Raising credit card interest rates on customers without telling them has gotten Capital One in trouble, again. A class action lawsuit accusing Capital One of violating the Truth in Lending Act by raising credit card interest rates without warning was dismissed by a federal judge earlier. But the 9th Circuit reinstated the Capital one class action lawsuit July 22. New credit card rules enacted earlier this year make arbitrary interest rate increases illegal.

Capital One class action lawsuit

The Capital One class action lawsuit accuses the credit card company of unfair competition and deceptive lending for raisingĀ  credit card interest rates without giving consumers “clear and conspicuous” warnings. The Courthouse News Service reports that after having the credit card for three and a half years and complying with the terms of the contract, lead plaintiff Raquel Rubio claimed her credit card interest rate suddenly more than doubled.

Capital One reserves the right to deceive you

Rubio sued Capital One for breach of contract, violation of the Truth In Lending Act and unfair competition. A federal judge dismissed the class action, ruling that Capital One satisfies its obligation to be clear and truthful by stating that the rates and fees were subject to change.

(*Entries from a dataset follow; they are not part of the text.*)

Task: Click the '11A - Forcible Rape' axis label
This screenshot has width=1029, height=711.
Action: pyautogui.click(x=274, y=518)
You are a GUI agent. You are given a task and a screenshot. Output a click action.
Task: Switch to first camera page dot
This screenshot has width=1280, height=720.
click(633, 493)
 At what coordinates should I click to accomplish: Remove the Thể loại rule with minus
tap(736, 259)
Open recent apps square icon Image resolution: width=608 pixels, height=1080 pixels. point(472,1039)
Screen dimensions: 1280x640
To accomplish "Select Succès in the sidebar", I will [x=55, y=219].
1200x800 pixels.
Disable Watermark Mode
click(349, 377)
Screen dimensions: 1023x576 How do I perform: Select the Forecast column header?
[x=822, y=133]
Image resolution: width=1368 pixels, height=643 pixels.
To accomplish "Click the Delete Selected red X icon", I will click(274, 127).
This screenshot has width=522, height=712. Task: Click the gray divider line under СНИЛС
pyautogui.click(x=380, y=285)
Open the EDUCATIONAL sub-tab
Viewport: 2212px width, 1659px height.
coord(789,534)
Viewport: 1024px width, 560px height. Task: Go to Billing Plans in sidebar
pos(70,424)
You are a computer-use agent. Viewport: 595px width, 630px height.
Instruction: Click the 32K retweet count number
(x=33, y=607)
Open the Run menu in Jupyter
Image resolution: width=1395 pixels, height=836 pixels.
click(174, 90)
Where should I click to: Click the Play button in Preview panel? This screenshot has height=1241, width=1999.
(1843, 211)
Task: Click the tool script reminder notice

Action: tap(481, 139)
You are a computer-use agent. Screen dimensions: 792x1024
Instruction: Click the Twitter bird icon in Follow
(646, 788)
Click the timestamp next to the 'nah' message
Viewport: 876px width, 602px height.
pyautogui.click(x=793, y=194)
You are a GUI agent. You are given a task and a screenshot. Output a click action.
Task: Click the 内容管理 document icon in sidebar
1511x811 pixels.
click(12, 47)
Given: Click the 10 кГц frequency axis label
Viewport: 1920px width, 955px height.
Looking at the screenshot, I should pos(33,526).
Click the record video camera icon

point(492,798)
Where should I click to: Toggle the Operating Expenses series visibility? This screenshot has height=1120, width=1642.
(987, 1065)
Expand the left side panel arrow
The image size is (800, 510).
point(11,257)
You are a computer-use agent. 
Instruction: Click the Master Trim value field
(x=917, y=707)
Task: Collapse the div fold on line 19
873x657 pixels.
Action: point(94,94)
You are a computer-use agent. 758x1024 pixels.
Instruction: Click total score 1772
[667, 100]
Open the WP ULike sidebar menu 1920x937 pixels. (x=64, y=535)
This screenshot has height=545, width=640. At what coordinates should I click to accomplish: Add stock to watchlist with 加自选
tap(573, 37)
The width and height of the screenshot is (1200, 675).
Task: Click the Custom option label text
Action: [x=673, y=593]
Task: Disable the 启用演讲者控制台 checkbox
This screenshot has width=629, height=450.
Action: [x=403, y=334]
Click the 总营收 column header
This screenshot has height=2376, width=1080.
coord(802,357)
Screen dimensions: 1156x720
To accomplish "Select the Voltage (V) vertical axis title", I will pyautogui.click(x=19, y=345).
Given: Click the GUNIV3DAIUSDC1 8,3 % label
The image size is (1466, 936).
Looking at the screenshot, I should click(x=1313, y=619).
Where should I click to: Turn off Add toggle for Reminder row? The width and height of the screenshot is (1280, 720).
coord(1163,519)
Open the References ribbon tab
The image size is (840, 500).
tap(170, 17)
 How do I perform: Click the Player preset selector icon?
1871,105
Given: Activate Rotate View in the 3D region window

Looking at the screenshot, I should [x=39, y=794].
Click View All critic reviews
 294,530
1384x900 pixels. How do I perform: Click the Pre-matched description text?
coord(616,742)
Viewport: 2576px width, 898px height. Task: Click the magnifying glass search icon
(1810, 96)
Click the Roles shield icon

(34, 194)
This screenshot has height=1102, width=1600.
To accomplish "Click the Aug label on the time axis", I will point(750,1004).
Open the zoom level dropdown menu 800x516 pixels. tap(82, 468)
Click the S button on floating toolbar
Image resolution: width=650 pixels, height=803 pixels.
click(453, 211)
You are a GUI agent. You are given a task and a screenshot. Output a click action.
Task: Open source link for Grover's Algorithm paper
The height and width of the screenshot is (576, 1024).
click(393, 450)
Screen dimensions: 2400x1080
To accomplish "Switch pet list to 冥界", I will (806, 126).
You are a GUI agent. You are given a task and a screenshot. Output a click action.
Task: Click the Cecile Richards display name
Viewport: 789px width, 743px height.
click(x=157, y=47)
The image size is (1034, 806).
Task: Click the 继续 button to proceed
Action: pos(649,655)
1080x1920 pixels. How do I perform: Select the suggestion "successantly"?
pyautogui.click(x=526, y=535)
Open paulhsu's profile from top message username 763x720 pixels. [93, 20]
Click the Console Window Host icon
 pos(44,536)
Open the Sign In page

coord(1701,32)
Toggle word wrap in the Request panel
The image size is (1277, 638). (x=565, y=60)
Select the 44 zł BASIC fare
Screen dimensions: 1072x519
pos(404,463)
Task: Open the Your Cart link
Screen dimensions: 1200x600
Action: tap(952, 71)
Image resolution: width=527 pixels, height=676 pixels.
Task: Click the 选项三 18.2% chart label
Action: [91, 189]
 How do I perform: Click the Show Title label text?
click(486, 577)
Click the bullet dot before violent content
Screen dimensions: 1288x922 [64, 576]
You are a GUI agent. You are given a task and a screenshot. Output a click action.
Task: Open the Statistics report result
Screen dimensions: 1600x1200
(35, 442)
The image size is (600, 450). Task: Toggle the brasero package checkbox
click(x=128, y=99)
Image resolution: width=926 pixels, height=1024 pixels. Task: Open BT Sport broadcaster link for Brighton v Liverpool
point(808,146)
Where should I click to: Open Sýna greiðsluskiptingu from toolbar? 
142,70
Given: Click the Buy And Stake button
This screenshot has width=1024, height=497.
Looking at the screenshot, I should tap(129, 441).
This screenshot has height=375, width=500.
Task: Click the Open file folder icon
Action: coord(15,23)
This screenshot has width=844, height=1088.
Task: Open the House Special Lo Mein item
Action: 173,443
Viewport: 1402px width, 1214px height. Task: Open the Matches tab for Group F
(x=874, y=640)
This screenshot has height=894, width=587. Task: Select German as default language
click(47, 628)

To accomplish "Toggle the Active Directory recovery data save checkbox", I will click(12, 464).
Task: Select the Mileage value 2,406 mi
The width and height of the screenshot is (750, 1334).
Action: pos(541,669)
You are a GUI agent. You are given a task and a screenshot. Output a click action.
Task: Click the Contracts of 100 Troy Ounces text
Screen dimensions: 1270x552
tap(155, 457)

Capital One reserved the right to “amend or change any part of your Agreement, including periodic rates and other charges, or add or remove requirements … at any time.”

Capital One buries deception in fine print

The Capital One class action lawsuit was revived on appeal. A three-judge panel ruled that Capital One can’t represent that the rates are “fixed” if they are not. Reuters reports that Rubio had accepted a February 2004 mail solicitation from Capital One that offered a credit card with a 6.99 percent rate on balance transfers and purchases. The solicitation included a required table that said in 10-point type that the rate could rise if Rubio missed a payment, exceeded her credit limit or had a payment returned. But in eight-point type on the same page, it also said terms were “subject to change,” and a cardholder agreement that Rubio received the next month said Capital One could “amend or change any part” of her agreement “at any time.” Capital One raised Rubio’s rate in August 2007 to 15.99 percent though she had not triggered any of the conditions warranting a hike.